兔结肠黏膜上皮细胞标准冻存方法可分为三个核心操作步骤，遵循以下流程能*大程度保留细胞活性：‌

 

选择细胞生长状态良好、密度达到‌80%-90%汇合度‌时进行冻存，优先在P0-P1代冻存，此时细胞活性*佳，可延长后续传代次数。提前准备好试剂与器材：0.25%胰蛋白酶（含EDTA）、完全培养基、胎牛血清（FBS）、DMSO、PBS、程序降温盒、冻存管、离心机、液氮罐等。

 

弃去培养瓶中的培养上清，用不含钙镁离子的PBS润洗细胞1-2次；加入1ml消化液，置于37℃培养箱消化1-2分钟，镜下观察到细胞大部分变圆脱落时，立刻加入1ml含血清的完全培养基终止消化。

 

轻轻吹打瓶壁使细胞完全脱落，将细胞悬液转移到离心管，在‌1000RPM条件下离心4分钟‌，弃去上清液收集细胞沉淀。

 

推荐冻存液配比为：‌基础培养基 + 20%胎牛血清 + 10%DMSO‌（也可使用90%完全培养基+10%DMSO的简化配方，效果一致）。重悬细胞后调整密度，一般控制在‌不低于1×10⁶个/ml‌，每支冻存管分装0.5-1ml细胞悬液，立刻在管身标注好细胞名称、培养代数、冻存日期等信息。
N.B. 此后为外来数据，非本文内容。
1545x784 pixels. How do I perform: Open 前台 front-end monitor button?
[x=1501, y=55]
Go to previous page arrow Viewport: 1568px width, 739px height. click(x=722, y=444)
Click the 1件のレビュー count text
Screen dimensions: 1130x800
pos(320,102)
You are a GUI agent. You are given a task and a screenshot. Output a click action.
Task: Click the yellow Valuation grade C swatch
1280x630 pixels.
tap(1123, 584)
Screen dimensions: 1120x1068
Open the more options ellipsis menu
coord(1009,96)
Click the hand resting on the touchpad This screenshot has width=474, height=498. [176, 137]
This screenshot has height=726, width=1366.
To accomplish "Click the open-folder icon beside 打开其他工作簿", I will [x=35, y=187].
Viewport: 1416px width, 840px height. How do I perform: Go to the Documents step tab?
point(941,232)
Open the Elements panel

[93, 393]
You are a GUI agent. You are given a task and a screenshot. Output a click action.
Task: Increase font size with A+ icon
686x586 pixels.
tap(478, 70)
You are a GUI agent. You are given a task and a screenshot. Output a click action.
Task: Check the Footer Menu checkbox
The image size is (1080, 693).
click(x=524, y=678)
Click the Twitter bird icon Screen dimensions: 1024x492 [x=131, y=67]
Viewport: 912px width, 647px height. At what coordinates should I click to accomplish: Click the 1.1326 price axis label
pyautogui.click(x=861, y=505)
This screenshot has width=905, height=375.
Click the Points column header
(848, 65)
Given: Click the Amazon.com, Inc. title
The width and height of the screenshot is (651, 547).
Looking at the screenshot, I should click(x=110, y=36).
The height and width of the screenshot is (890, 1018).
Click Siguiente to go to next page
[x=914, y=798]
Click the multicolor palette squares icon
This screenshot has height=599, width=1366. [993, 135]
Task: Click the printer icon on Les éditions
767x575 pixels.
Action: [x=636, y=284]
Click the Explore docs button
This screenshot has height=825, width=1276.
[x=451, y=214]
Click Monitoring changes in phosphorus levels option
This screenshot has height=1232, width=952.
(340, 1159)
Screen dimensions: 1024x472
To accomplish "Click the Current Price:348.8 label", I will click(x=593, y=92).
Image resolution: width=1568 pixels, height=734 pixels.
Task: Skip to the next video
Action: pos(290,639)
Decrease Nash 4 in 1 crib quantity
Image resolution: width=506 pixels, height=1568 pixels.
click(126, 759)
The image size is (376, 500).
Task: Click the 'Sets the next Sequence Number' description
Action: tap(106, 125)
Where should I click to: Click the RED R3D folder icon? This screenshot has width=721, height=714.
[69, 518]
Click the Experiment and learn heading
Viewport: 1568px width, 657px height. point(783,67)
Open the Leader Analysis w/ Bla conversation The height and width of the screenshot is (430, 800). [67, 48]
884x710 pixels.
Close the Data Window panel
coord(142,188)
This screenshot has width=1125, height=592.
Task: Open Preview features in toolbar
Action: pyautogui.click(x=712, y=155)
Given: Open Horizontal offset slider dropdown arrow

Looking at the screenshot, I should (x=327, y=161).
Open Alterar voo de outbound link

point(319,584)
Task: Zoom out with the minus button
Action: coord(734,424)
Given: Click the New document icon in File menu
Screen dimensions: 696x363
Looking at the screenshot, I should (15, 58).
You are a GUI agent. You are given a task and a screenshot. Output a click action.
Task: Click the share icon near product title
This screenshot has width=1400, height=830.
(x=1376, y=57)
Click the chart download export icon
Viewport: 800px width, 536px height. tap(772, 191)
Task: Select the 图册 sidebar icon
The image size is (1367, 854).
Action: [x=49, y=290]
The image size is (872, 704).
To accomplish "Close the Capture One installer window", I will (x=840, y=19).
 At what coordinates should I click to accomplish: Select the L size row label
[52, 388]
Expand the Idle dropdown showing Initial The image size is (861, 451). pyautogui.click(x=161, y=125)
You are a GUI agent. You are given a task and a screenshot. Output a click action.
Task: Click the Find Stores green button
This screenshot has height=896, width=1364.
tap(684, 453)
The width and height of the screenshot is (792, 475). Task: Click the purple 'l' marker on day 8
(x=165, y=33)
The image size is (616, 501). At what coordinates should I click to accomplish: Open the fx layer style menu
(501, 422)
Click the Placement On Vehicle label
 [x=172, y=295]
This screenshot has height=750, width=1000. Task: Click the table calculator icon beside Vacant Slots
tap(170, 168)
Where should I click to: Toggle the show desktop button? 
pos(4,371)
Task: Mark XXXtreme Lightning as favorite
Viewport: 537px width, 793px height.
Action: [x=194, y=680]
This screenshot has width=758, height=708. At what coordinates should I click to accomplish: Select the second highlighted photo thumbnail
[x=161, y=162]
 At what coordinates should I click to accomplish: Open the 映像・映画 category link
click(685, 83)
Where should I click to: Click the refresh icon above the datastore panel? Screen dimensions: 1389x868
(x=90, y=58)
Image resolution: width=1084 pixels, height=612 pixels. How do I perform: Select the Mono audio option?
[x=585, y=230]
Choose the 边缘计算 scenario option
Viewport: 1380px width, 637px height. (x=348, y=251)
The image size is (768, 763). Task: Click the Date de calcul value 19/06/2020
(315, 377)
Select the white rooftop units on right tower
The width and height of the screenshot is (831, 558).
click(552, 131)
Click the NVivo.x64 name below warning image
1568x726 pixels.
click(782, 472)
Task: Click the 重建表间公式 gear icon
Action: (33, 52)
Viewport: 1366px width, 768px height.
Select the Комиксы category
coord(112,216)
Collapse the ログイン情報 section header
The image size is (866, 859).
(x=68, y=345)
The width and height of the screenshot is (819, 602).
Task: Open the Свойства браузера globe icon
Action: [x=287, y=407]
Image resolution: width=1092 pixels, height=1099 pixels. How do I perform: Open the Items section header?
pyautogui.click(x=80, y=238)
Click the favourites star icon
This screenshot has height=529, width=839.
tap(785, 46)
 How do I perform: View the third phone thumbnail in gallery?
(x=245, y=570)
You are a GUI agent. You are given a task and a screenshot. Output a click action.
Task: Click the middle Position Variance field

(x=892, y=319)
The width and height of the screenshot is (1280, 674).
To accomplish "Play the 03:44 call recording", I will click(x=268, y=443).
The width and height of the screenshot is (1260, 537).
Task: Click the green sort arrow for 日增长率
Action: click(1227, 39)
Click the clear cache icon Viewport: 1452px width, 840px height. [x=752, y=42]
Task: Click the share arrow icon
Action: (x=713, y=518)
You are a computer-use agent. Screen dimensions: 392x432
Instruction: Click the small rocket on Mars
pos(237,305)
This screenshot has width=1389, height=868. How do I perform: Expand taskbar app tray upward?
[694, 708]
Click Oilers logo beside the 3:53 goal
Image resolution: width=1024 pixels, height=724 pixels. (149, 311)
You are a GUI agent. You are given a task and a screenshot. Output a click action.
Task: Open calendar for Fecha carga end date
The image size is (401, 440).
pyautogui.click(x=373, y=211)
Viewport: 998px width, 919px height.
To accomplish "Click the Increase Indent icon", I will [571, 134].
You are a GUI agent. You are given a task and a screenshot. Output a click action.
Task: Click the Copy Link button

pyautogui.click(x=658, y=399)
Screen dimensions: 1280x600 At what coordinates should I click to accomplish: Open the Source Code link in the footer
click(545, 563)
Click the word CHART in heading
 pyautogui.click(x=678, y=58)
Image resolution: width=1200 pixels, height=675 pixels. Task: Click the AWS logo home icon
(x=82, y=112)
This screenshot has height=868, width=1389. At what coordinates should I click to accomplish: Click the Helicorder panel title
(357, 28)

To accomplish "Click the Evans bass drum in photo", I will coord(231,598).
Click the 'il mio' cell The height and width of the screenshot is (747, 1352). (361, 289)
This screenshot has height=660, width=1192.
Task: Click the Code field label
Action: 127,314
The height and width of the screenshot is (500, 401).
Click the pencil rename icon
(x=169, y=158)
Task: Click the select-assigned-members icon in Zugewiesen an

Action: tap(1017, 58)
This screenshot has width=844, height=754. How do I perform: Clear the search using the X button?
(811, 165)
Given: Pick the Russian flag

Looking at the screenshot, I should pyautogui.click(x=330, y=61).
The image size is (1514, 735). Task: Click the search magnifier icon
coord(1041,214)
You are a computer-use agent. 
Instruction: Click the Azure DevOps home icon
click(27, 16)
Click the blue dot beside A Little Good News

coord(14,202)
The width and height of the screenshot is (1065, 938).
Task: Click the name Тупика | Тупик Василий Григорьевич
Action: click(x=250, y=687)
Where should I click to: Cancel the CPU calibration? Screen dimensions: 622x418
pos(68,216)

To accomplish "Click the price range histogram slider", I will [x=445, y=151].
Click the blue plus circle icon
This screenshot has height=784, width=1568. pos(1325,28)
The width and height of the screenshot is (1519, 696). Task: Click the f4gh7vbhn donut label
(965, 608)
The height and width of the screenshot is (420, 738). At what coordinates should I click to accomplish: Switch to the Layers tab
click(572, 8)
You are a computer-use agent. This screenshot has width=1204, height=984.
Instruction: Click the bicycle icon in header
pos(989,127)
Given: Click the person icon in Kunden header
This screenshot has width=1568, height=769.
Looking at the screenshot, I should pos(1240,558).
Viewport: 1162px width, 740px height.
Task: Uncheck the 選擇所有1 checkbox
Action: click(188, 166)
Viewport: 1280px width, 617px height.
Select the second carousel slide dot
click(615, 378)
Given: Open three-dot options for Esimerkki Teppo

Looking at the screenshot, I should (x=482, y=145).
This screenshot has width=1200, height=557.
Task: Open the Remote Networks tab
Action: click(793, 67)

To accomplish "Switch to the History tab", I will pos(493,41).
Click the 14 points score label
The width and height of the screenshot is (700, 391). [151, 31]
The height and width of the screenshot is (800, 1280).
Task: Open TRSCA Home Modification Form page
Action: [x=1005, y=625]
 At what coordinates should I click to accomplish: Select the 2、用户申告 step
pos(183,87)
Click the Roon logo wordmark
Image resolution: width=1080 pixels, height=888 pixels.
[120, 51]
采用标准梯度降温法减少细胞损伤：先将冻存管放入‌4℃放置30分钟‌，随后转移到‌-20℃放置1小时‌，再移入‌-80℃冰箱过夜‌，*后转入‌液氮罐中长期保存‌。

若使用程序降温盒可简化操作：直接将冻存管放入程序降温盒，放入-80℃冰箱过夜（自动实现1℃/分钟的匀速降温），次日转入液氮长期保存即可。

DMSO对细胞有毒性，冻存液建议现用现配，配好后尽快使用。

收到的冻存细胞如果不能立刻复苏，可在-80℃冰箱短期保存不超过1个月，不可长期在-80℃放置，会造成细胞活性下降。

整个操作过程严格遵循无菌原则，避免细胞污染。